Segment Start: THE INPUT
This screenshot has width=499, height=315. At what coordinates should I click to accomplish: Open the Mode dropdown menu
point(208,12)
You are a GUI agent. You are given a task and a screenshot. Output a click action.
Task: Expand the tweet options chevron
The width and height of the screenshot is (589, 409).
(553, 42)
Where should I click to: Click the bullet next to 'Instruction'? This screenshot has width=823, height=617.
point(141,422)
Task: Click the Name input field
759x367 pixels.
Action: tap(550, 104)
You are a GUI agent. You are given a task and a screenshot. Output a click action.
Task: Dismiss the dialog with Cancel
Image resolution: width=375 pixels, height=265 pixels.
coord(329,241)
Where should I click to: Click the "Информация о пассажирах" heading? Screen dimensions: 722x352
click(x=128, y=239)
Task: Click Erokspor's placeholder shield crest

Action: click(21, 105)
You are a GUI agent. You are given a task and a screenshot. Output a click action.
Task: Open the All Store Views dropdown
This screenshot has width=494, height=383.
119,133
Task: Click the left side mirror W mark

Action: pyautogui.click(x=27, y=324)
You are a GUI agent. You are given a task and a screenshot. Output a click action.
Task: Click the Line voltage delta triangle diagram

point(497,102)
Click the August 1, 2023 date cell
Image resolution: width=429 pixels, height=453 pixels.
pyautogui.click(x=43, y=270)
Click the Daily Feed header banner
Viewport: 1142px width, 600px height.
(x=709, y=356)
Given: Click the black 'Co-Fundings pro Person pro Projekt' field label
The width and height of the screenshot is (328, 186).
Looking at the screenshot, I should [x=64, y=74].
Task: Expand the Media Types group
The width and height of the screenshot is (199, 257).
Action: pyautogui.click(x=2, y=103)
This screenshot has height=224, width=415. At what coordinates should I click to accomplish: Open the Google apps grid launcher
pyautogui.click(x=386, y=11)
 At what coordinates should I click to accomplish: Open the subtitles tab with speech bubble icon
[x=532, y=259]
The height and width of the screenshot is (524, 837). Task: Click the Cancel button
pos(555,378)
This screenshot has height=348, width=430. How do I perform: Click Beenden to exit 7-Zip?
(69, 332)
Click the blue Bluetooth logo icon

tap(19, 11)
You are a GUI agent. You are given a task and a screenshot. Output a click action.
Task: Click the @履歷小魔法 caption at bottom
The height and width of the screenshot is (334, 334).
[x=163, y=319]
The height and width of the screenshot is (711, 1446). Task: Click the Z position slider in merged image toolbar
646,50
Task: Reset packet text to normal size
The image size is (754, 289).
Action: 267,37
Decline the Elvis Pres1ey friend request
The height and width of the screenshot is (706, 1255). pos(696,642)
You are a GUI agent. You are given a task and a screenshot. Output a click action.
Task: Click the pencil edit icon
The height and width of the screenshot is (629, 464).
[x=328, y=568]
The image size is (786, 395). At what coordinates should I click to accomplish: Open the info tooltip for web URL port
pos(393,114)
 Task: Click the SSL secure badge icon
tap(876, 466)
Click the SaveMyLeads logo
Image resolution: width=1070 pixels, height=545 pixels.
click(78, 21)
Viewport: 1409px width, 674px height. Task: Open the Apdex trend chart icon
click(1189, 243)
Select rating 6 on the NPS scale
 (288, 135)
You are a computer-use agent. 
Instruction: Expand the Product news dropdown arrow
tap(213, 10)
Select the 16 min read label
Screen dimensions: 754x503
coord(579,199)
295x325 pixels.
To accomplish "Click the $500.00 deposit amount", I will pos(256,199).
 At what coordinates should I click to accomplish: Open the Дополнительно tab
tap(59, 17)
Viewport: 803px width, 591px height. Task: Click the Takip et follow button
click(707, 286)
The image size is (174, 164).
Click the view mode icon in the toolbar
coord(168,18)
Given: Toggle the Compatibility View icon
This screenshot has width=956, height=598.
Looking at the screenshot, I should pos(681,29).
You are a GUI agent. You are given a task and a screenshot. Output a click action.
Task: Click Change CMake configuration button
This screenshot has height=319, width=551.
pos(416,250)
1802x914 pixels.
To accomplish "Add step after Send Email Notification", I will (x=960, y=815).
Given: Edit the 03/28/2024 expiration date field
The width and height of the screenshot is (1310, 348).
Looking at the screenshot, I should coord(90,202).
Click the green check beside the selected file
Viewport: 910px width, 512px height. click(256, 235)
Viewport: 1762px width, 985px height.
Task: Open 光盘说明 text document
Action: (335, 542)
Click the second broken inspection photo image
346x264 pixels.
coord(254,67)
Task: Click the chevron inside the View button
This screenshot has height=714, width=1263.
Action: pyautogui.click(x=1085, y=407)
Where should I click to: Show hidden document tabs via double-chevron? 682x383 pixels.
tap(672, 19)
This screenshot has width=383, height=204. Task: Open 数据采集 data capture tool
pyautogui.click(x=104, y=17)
Segment End: THE INPUT
TASK DESCRIPTION:
Every entry in the data should be returned exactly.

WRITTEN SOLUTION:
This screenshot has width=499, height=315. At what coordinates should I click to accomplish: Open the Mode dropdown menu
point(208,12)
You are a GUI agent. You are given a task and a screenshot. Output a click action.
Task: Expand the tweet options chevron
The width and height of the screenshot is (589, 409).
(553, 42)
Where should I click to: Click the bullet next to 'Instruction'? This screenshot has width=823, height=617.
point(141,422)
Task: Click the Name input field
759x367 pixels.
Action: tap(550, 104)
You are a GUI agent. You are given a task and a screenshot. Output a click action.
Task: Dismiss the dialog with Cancel
Image resolution: width=375 pixels, height=265 pixels.
coord(329,241)
Where should I click to: Click the "Информация о пассажирах" heading? Screen dimensions: 722x352
click(x=128, y=239)
Task: Click Erokspor's placeholder shield crest

Action: click(21, 105)
You are a GUI agent. You are given a task and a screenshot. Output a click action.
Task: Open the All Store Views dropdown
This screenshot has width=494, height=383.
119,133
Task: Click the left side mirror W mark

Action: pyautogui.click(x=27, y=324)
You are a GUI agent. You are given a task and a screenshot. Output a click action.
Task: Click the Line voltage delta triangle diagram

point(497,102)
Click the August 1, 2023 date cell
Image resolution: width=429 pixels, height=453 pixels.
pyautogui.click(x=43, y=270)
Click the Daily Feed header banner
Viewport: 1142px width, 600px height.
(x=709, y=356)
Given: Click the black 'Co-Fundings pro Person pro Projekt' field label
The width and height of the screenshot is (328, 186).
Looking at the screenshot, I should [x=64, y=74].
Task: Expand the Media Types group
The width and height of the screenshot is (199, 257).
Action: pyautogui.click(x=2, y=103)
This screenshot has height=224, width=415. At what coordinates should I click to accomplish: Open the Google apps grid launcher
pyautogui.click(x=386, y=11)
 At what coordinates should I click to accomplish: Open the subtitles tab with speech bubble icon
[x=532, y=259]
The height and width of the screenshot is (524, 837). Task: Click the Cancel button
pos(555,378)
This screenshot has height=348, width=430. How do I perform: Click Beenden to exit 7-Zip?
(69, 332)
Click the blue Bluetooth logo icon

tap(19, 11)
You are a GUI agent. You are given a task and a screenshot. Output a click action.
Task: Click the @履歷小魔法 caption at bottom
The height and width of the screenshot is (334, 334).
[x=163, y=319]
The height and width of the screenshot is (711, 1446). Task: Click the Z position slider in merged image toolbar
646,50
Task: Reset packet text to normal size
The image size is (754, 289).
Action: 267,37
Decline the Elvis Pres1ey friend request
The height and width of the screenshot is (706, 1255). pos(696,642)
You are a GUI agent. You are given a task and a screenshot. Output a click action.
Task: Click the pencil edit icon
The height and width of the screenshot is (629, 464).
[x=328, y=568]
The image size is (786, 395). At what coordinates should I click to accomplish: Open the info tooltip for web URL port
pos(393,114)
 Task: Click the SSL secure badge icon
tap(876, 466)
Click the SaveMyLeads logo
Image resolution: width=1070 pixels, height=545 pixels.
click(78, 21)
Viewport: 1409px width, 674px height. Task: Open the Apdex trend chart icon
click(1189, 243)
Select rating 6 on the NPS scale
 (288, 135)
You are a computer-use agent. 
Instruction: Expand the Product news dropdown arrow
tap(213, 10)
Select the 16 min read label
Screen dimensions: 754x503
coord(579,199)
295x325 pixels.
To accomplish "Click the $500.00 deposit amount", I will pos(256,199).
 At what coordinates should I click to accomplish: Open the Дополнительно tab
tap(59, 17)
Viewport: 803px width, 591px height. Task: Click the Takip et follow button
click(707, 286)
The image size is (174, 164).
Click the view mode icon in the toolbar
coord(168,18)
Given: Toggle the Compatibility View icon
This screenshot has width=956, height=598.
Looking at the screenshot, I should pos(681,29).
You are a GUI agent. You are given a task and a screenshot. Output a click action.
Task: Click Change CMake configuration button
This screenshot has height=319, width=551.
pos(416,250)
1802x914 pixels.
To accomplish "Add step after Send Email Notification", I will (x=960, y=815).
Given: Edit the 03/28/2024 expiration date field
The width and height of the screenshot is (1310, 348).
Looking at the screenshot, I should coord(90,202).
Click the green check beside the selected file
Viewport: 910px width, 512px height. click(256, 235)
Viewport: 1762px width, 985px height.
Task: Open 光盘说明 text document
Action: (335, 542)
Click the second broken inspection photo image
346x264 pixels.
coord(254,67)
Task: Click the chevron inside the View button
This screenshot has height=714, width=1263.
Action: pyautogui.click(x=1085, y=407)
Where should I click to: Show hidden document tabs via double-chevron? 682x383 pixels.
tap(672, 19)
This screenshot has width=383, height=204. Task: Open 数据采集 data capture tool
pyautogui.click(x=104, y=17)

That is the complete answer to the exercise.